WORK ITEM: In the article on the Boulder marijuana forum, transcribe the passage from "Today is April" to "smoke-out is not." word for word.

EXCERPT:
####
Marijuana advocates converge on Boulder to “liberate the leaf”

Today is April 20th, or 4/20, the so-called High Holiday organized to advance legalization of marijuana in the U.S.

The National Organization for the Reform of Marijuana Laws (NORML) hosted a forum at the University of Colorado Boulder this weekend and is following with the annual “smoke out” on Norlin Quadrangle at 4:20 p.m. today, which is expected to draw thousands.

The weekend forum, which featured discussion on medical marijuana, decriminalization, and industrial production, was sanctioned by the university. Today’s smoke-out is not.

Reporting on the “not-so-secret” holiday, The New York Times suggests the issue is gaining traction, “crossing the fringes into mainstream” political debate:

Long stigmatized as political poison the marijuana movement has found new allies in prominent politicians, including Representatives Barney Frank, Democrat of Massachusetts, and Ron Paul, Republican of Texas, who co-wrote a bill last year to decrease federal penalties for possession and to give medical marijuana users new protections.
####
DATASET EXCERPTS:
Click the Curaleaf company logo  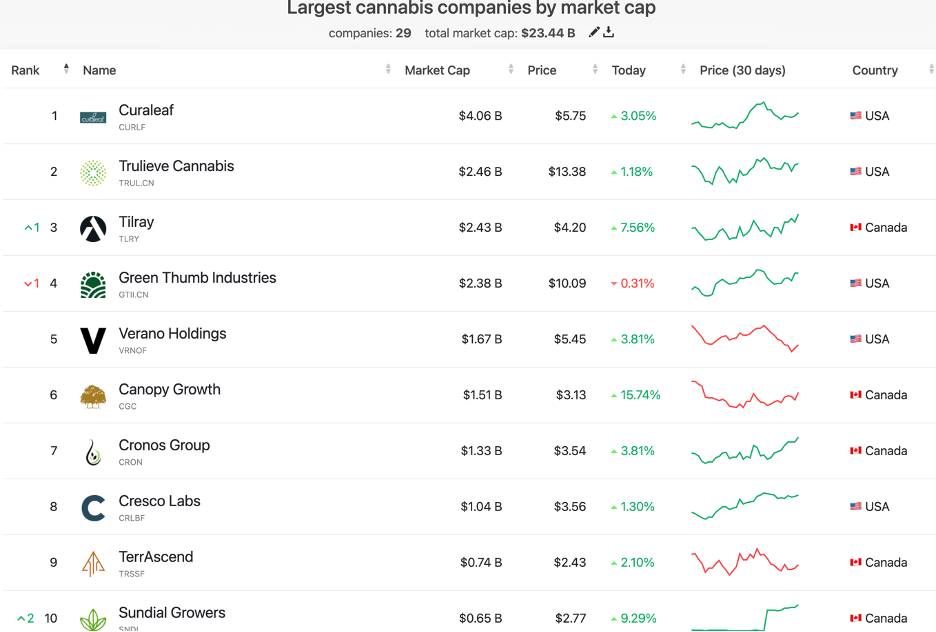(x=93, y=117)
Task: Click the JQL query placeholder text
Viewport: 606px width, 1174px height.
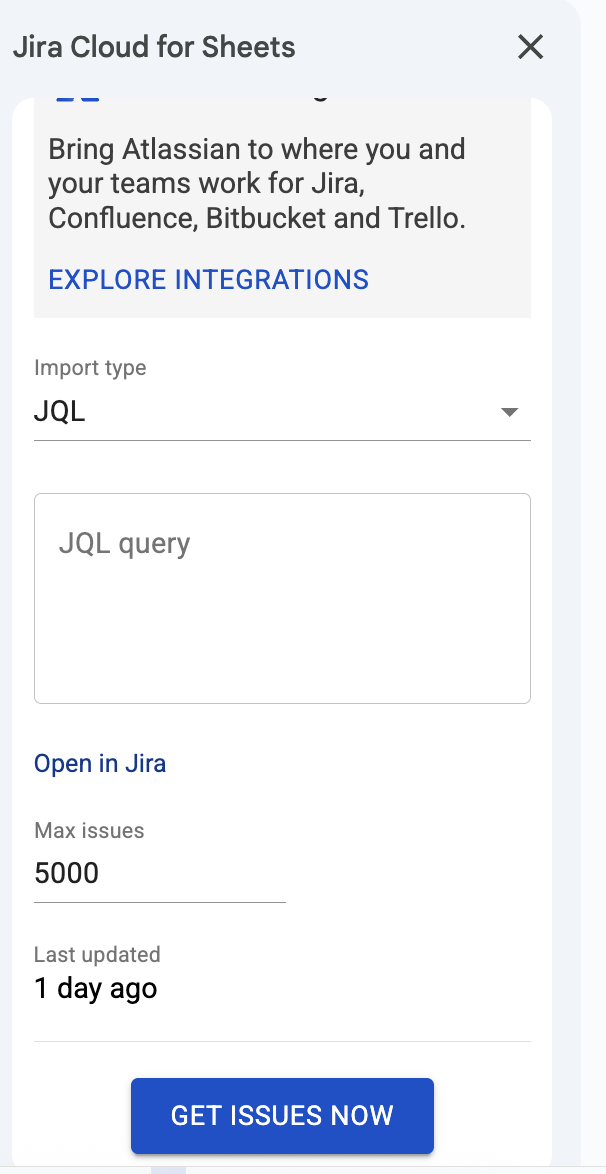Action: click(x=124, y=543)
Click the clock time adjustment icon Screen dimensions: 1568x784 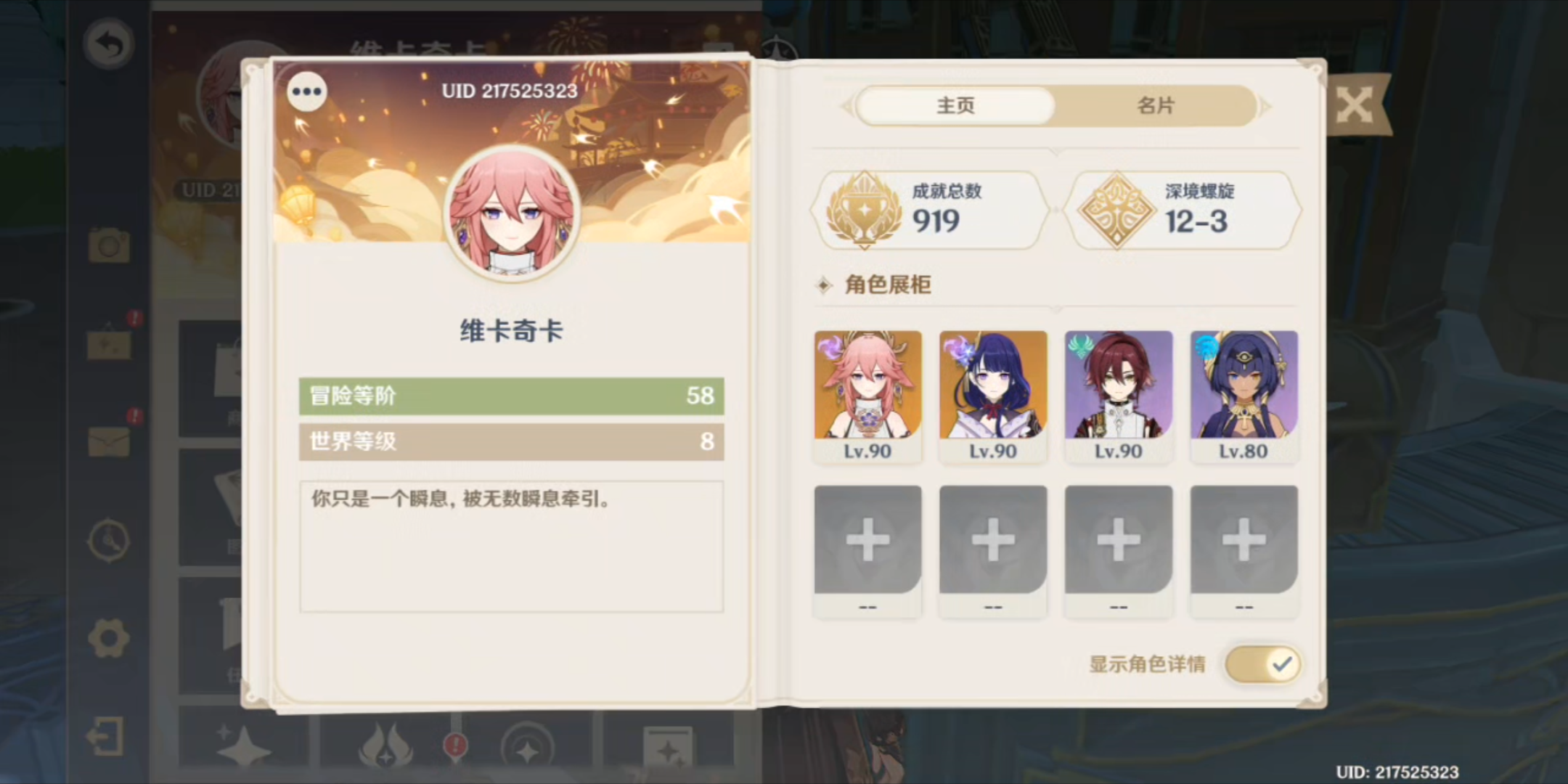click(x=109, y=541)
####
SOLUTION FOR THIS TASK:
Today is April 20th, or 4/20, the so-called High Holiday organized to advance legalization of marijuana in the U.S.

The National Organization for the Reform of Marijuana Laws (NORML) hosted a forum at the University of Colorado Boulder this weekend and is following with the annual “smoke out” on Norlin Quadrangle at 4:20 p.m. today, which is expected to draw thousands.

The weekend forum, which featured discussion on medical marijuana, decriminalization, and industrial production, was sanctioned by the university. Today’s smoke-out is not.